How to keep students whose strengths lie outside academics motivated within the framework of yeshivah life? How to make sure bochurim who don‘t excel at memorizing and sitting for hours still succeed instead of muddling through? That was Rabbi Yaakov Bender’s question, and the vocational track his school created is one answer.
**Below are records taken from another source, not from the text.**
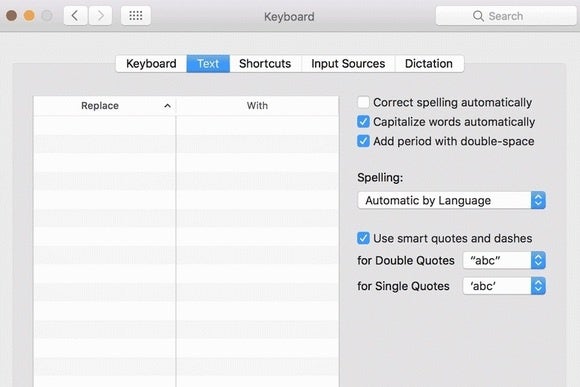Go back with the left arrow button
This screenshot has height=387, width=580.
click(75, 16)
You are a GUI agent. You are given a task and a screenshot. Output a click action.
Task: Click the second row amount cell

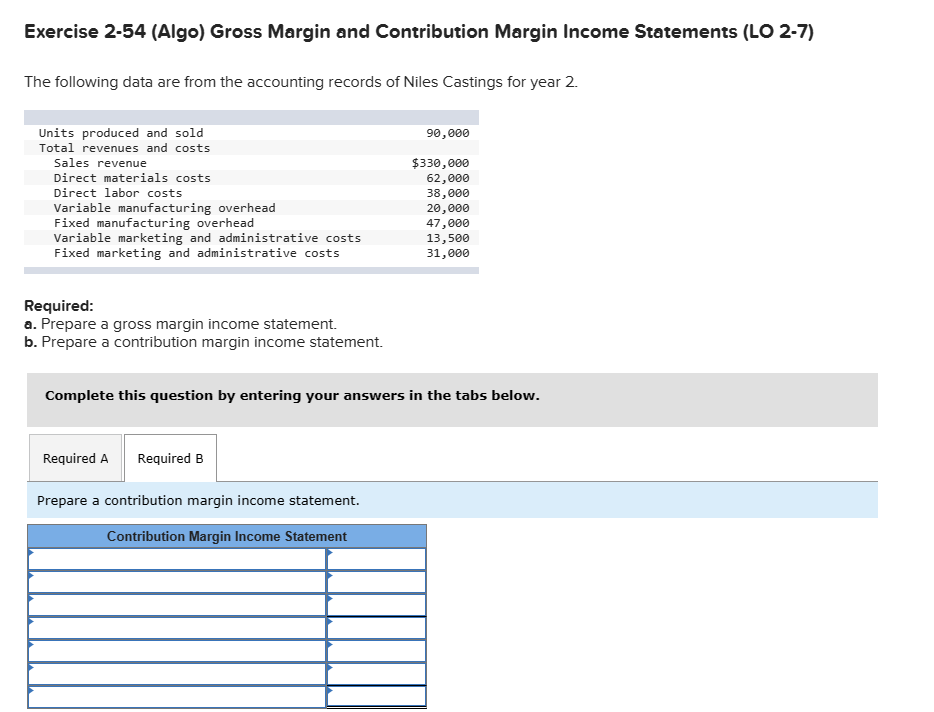point(378,583)

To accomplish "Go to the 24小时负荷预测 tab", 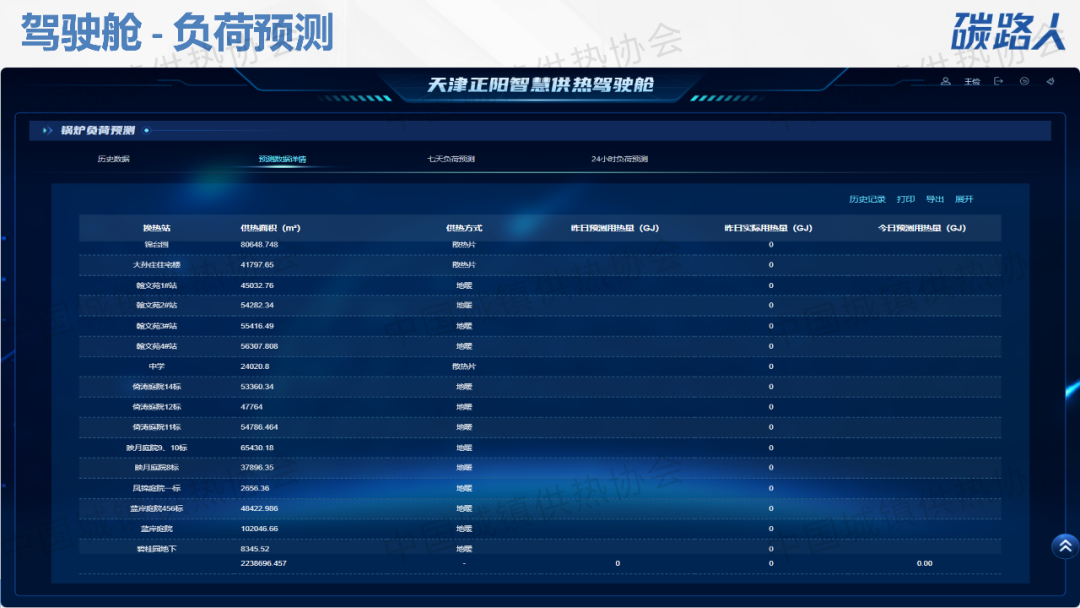I will 620,159.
Wednesday, February 03, 2016

The sleek, gray stone façade of the Weiss Vocational Center at Yeshiva Darchei Torah suggests a library, or perhaps a secondary beis medrash. That impression is only strengthened when you enter the elegant lobby, with its modern chandelier and framed black-and-white photos of gedolim. But suddenly the nose picks up the scents of wood and metal, and the ears are jarred by the grinding sounds of machinery. Is the building still under construction? A peek at the room on the right shows a small exposed bathroom with most of the tilework and plumbing complete; a peek at the room on the left reveals workmen soldering copper pipe fittings together. But these workmen look awfully young, and they’re not wearing coveralls or uniforms. Instead, they’re in the “uniform” of the average yeshivah bochur: white shirts, black pants, black velvet yarmulkes. What’s wrong with this picture? Well, the picture isn’t wrong at all. On the contrary, it’s very right for the 35 bochurim participating in Darchei Torah’s Weiss Vocational Program, in which a group of boys enjoy a couple of hours of daily vocational training in addition to their limudei kodesh and secular studies. Rabbi Yaakov Bender, Darchei Torah’s rosh yeshivah, is immensely proud of this small but highly successful program, which allows talmidim whose strengths lie in nonacademic areas to thrive in a mainstream yeshivah.